> [DIRECTIONS]: Rewrite the records below as a JSON list of strings, with one string per line and blank lines left out.

> [MATERIAL FOR THE TASK]:
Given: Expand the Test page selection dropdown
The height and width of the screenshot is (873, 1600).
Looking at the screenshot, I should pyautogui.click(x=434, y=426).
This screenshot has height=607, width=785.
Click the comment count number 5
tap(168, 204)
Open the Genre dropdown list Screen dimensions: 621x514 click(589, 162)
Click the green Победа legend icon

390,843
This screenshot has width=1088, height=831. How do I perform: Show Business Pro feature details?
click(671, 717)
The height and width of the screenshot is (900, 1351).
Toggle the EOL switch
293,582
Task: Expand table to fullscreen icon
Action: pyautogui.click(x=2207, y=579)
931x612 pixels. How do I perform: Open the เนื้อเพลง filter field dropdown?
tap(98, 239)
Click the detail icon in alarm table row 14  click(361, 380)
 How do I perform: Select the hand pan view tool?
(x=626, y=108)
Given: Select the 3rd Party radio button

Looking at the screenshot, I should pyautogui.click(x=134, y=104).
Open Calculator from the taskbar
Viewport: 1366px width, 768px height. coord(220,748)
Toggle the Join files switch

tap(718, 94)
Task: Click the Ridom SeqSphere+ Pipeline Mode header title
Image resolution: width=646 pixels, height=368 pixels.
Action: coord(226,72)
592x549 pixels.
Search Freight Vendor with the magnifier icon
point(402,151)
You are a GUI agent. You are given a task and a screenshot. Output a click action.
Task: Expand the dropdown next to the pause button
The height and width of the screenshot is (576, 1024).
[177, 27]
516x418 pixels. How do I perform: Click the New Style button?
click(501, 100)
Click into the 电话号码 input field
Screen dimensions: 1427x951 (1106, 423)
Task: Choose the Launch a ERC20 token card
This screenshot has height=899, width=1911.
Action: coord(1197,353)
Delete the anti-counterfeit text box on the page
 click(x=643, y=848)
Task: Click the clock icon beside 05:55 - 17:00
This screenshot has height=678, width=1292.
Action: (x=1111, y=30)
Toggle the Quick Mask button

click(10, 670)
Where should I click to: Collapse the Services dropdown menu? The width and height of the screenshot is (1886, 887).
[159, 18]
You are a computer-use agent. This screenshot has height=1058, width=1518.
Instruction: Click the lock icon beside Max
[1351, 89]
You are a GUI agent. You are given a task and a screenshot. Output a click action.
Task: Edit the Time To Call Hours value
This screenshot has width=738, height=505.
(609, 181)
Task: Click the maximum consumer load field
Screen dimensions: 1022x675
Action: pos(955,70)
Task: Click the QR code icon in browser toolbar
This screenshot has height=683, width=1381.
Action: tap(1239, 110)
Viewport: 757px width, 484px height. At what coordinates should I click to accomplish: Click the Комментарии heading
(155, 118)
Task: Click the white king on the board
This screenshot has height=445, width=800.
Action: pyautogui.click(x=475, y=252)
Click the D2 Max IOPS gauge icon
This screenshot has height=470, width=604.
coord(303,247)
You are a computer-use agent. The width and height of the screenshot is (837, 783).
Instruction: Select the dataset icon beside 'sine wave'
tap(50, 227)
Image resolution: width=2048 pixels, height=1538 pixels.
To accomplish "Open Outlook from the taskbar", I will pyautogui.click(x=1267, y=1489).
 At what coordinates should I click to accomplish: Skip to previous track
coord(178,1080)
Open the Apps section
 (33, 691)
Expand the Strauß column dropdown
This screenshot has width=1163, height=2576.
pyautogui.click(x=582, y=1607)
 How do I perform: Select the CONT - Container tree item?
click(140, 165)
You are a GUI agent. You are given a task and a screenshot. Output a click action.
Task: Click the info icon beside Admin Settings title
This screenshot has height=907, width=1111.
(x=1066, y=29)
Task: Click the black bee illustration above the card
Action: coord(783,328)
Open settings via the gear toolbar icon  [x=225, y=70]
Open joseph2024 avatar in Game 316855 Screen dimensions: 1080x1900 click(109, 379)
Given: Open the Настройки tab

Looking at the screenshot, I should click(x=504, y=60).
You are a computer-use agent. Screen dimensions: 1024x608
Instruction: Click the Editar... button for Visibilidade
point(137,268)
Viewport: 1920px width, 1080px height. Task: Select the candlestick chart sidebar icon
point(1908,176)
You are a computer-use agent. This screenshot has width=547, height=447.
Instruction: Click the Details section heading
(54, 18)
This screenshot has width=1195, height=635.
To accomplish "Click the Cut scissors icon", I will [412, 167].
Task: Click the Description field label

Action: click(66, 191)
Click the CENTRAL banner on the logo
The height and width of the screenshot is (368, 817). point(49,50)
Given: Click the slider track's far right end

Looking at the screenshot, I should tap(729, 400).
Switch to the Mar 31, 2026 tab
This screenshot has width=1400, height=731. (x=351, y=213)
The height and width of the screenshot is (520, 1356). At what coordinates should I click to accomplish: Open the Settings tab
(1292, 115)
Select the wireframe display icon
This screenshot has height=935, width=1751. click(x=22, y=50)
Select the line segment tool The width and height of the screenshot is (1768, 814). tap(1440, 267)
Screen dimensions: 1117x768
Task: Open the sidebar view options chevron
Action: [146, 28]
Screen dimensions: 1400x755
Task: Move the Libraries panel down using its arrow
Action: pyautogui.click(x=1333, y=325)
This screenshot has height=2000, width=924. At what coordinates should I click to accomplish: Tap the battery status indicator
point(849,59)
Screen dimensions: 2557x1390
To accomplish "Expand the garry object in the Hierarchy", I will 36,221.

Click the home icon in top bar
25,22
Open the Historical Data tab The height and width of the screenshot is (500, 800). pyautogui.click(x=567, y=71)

> [RESPONSE TO THE EXERCISE]:
[
  "Given: Expand the Test page selection dropdown",
  "The height and width of the screenshot is (873, 1600).",
  "Looking at the screenshot, I should pyautogui.click(x=434, y=426).",
  "This screenshot has height=607, width=785.",
  "Click the comment count number 5",
  "tap(168, 204)",
  "Open the Genre dropdown list Screen dimensions: 621x514 click(589, 162)",
  "Click the green Победа legend icon",
  "390,843",
  "This screenshot has width=1088, height=831. How do I perform: Show Business Pro feature details?",
  "click(671, 717)",
  "The height and width of the screenshot is (900, 1351).",
  "Toggle the EOL switch",
  "293,582",
  "Task: Expand table to fullscreen icon",
  "Action: pyautogui.click(x=2207, y=579)",
  "931x612 pixels. How do I perform: Open the เนื้อเพลง filter field dropdown?",
  "tap(98, 239)",
  "Click the detail icon in alarm table row 14  click(361, 380)",
  " How do I perform: Select the hand pan view tool?",
  "(x=626, y=108)",
  "Given: Select the 3rd Party radio button",
  "Looking at the screenshot, I should pyautogui.click(x=134, y=104).",
  "Open Calculator from the taskbar",
  "Viewport: 1366px width, 768px height. coord(220,748)",
  "Toggle the Join files switch",
  "tap(718, 94)",
  "Task: Click the Ridom SeqSphere+ Pipeline Mode header title",
  "Image resolution: width=646 pixels, height=368 pixels.",
  "Action: coord(226,72)",
  "592x549 pixels.",
  "Search Freight Vendor with the magnifier icon",
  "point(402,151)",
  "You are a GUI agent. You are given a task and a screenshot. Output a click action.",
  "Task: Expand the dropdown next to the pause button",
  "The height and width of the screenshot is (576, 1024).",
  "[177, 27]",
  "516x418 pixels. How do I perform: Click the New Style button?",
  "click(501, 100)",
  "Click into the 电话号码 input field",
  "Screen dimensions: 1427x951 (1106, 423)",
  "Task: Choose the Launch a ERC20 token card",
  "This screenshot has height=899, width=1911.",
  "Action: coord(1197,353)",
  "Delete the anti-counterfeit text box on the page",
  " click(x=643, y=848)",
  "Task: Click the clock icon beside 05:55 - 17:00",
  "This screenshot has height=678, width=1292.",
  "Action: (x=1111, y=30)",
  "Toggle the Quick Mask button",
  "click(10, 670)",
  "Where should I click to: Collapse the Services dropdown menu? The width and height of the screenshot is (1886, 887).",
  "[159, 18]",
  "You are a computer-use agent. This screenshot has height=1058, width=1518.",
  "Instruction: Click the lock icon beside Max",
  "[1351, 89]",
  "You are a GUI agent. You are given a task and a screenshot. Output a click action.",
  "Task: Edit the Time To Call Hours value",
  "This screenshot has width=738, height=505.",
  "(609, 181)",
  "Task: Click the maximum consumer load field",
  "Screen dimensions: 1022x675",
  "Action: pos(955,70)",
  "Task: Click the QR code icon in browser toolbar",
  "This screenshot has height=683, width=1381.",
  "Action: tap(1239, 110)",
  "Viewport: 757px width, 484px height. At what coordinates should I click to accomplish: Click the Комментарии heading",
  "(155, 118)",
  "Task: Click the white king on the board",
  "This screenshot has height=445, width=800.",
  "Action: pyautogui.click(x=475, y=252)",
  "Click the D2 Max IOPS gauge icon",
  "This screenshot has height=470, width=604.",
  "coord(303,247)",
  "You are a computer-use agent. The width and height of the screenshot is (837, 783).",
  "Instruction: Select the dataset icon beside 'sine wave'",
  "tap(50, 227)",
  "Image resolution: width=2048 pixels, height=1538 pixels.",
  "To accomplish \"Open Outlook from the taskbar\", I will pyautogui.click(x=1267, y=1489).",
  " At what coordinates should I click to accomplish: Skip to previous track",
  "coord(178,1080)",
  "Open the Apps section",
  " (33, 691)",
  "Expand the Strauß column dropdown",
  "This screenshot has width=1163, height=2576.",
  "pyautogui.click(x=582, y=1607)",
  " How do I perform: Select the CONT - Container tree item?",
  "click(140, 165)",
  "You are a GUI agent. You are given a task and a screenshot. Output a click action.",
  "Task: Click the info icon beside Admin Settings title",
  "This screenshot has height=907, width=1111.",
  "(x=1066, y=29)",
  "Task: Click the black bee illustration above the card",
  "Action: coord(783,328)",
  "Open settings via the gear toolbar icon  [x=225, y=70]",
  "Open joseph2024 avatar in Game 316855 Screen dimensions: 1080x1900 click(109, 379)",
  "Given: Open the Настройки tab",
  "Looking at the screenshot, I should click(x=504, y=60).",
  "You are a computer-use agent. Screen dimensions: 1024x608",
  "Instruction: Click the Editar... button for Visibilidade",
  "point(137,268)",
  "Viewport: 1920px width, 1080px height. Task: Select the candlestick chart sidebar icon",
  "point(1908,176)",
  "You are a computer-use agent. This screenshot has width=547, height=447.",
  "Instruction: Click the Details section heading",
  "(54, 18)",
  "This screenshot has width=1195, height=635.",
  "To accomplish \"Click the Cut scissors icon\", I will [412, 167].",
  "Task: Click the Description field label",
  "Action: click(66, 191)",
  "Click the CENTRAL banner on the logo",
  "The height and width of the screenshot is (368, 817). point(49,50)",
  "Given: Click the slider track's far right end",
  "Looking at the screenshot, I should tap(729, 400).",
  "Switch to the Mar 31, 2026 tab",
  "This screenshot has width=1400, height=731. (x=351, y=213)",
  "The height and width of the screenshot is (520, 1356). At what coordinates should I click to accomplish: Open the Settings tab",
  "(1292, 115)",
  "Select the wireframe display icon",
  "This screenshot has height=935, width=1751. click(x=22, y=50)",
  "Select the line segment tool The width and height of the screenshot is (1768, 814). tap(1440, 267)",
  "Screen dimensions: 1117x768",
  "Task: Open the sidebar view options chevron",
  "Action: [146, 28]",
  "Screen dimensions: 1400x755",
  "Task: Move the Libraries panel down using its arrow",
  "Action: pyautogui.click(x=1333, y=325)",
  "This screenshot has height=2000, width=924. At what coordinates should I click to accomplish: Tap the battery status indicator",
  "point(849,59)",
  "Screen dimensions: 2557x1390",
  "To accomplish \"Expand the garry object in the Hierarchy\", I will 36,221.",
  "Click the home icon in top bar",
  "25,22",
  "Open the Historical Data tab The height and width of the screenshot is (500, 800). pyautogui.click(x=567, y=71)"
]